Items listed in a dataset:
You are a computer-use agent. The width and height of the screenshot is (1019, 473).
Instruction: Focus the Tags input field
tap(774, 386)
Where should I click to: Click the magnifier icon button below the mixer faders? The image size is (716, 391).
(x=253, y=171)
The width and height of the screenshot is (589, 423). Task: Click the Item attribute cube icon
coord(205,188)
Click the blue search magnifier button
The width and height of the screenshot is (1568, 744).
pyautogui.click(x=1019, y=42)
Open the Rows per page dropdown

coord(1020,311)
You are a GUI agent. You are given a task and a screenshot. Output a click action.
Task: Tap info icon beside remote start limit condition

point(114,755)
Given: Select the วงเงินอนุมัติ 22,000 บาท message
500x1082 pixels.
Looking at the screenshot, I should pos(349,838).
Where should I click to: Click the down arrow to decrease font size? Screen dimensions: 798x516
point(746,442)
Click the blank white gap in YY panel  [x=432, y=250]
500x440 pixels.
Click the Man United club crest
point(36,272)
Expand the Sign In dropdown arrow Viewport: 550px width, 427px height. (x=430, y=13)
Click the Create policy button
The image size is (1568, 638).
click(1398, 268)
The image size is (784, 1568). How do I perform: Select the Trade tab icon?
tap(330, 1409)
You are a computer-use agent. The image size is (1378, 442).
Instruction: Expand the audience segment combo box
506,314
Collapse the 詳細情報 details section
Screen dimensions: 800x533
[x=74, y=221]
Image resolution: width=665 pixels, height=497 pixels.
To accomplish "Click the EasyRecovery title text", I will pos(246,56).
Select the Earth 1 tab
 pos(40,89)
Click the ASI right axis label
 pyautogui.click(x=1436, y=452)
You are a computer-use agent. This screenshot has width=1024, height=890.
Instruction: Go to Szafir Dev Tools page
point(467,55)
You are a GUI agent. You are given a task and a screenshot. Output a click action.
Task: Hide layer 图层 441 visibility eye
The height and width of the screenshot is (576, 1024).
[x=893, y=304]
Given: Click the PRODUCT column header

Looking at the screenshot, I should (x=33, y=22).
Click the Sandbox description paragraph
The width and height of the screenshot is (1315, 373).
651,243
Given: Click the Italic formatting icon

• _Exercise_
Copy out all of the records above with nothing altered.

• _Written solution_
You are a computer-use agent. The width and height of the screenshot is (1019, 473).
Instruction: Focus the Tags input field
tap(774, 386)
Where should I click to: Click the magnifier icon button below the mixer faders? The image size is (716, 391).
(x=253, y=171)
The width and height of the screenshot is (589, 423). Task: Click the Item attribute cube icon
coord(205,188)
Click the blue search magnifier button
The width and height of the screenshot is (1568, 744).
pyautogui.click(x=1019, y=42)
Open the Rows per page dropdown

coord(1020,311)
You are a GUI agent. You are given a task and a screenshot. Output a click action.
Task: Tap info icon beside remote start limit condition

point(114,755)
Given: Select the วงเงินอนุมัติ 22,000 บาท message
500x1082 pixels.
Looking at the screenshot, I should pos(349,838).
Where should I click to: Click the down arrow to decrease font size? Screen dimensions: 798x516
point(746,442)
Click the blank white gap in YY panel  [x=432, y=250]
500x440 pixels.
Click the Man United club crest
point(36,272)
Expand the Sign In dropdown arrow Viewport: 550px width, 427px height. (x=430, y=13)
Click the Create policy button
The image size is (1568, 638).
click(1398, 268)
The image size is (784, 1568). How do I perform: Select the Trade tab icon?
tap(330, 1409)
You are a computer-use agent. The image size is (1378, 442).
Instruction: Expand the audience segment combo box
506,314
Collapse the 詳細情報 details section
Screen dimensions: 800x533
[x=74, y=221]
Image resolution: width=665 pixels, height=497 pixels.
To accomplish "Click the EasyRecovery title text", I will pos(246,56).
Select the Earth 1 tab
 pos(40,89)
Click the ASI right axis label
 pyautogui.click(x=1436, y=452)
You are a computer-use agent. This screenshot has width=1024, height=890.
Instruction: Go to Szafir Dev Tools page
point(467,55)
You are a GUI agent. You are given a task and a screenshot. Output a click action.
Task: Hide layer 图层 441 visibility eye
The height and width of the screenshot is (576, 1024).
[x=893, y=304]
Given: Click the PRODUCT column header

Looking at the screenshot, I should (x=33, y=22).
Click the Sandbox description paragraph
The width and height of the screenshot is (1315, 373).
651,243
Given: Click the Italic formatting icon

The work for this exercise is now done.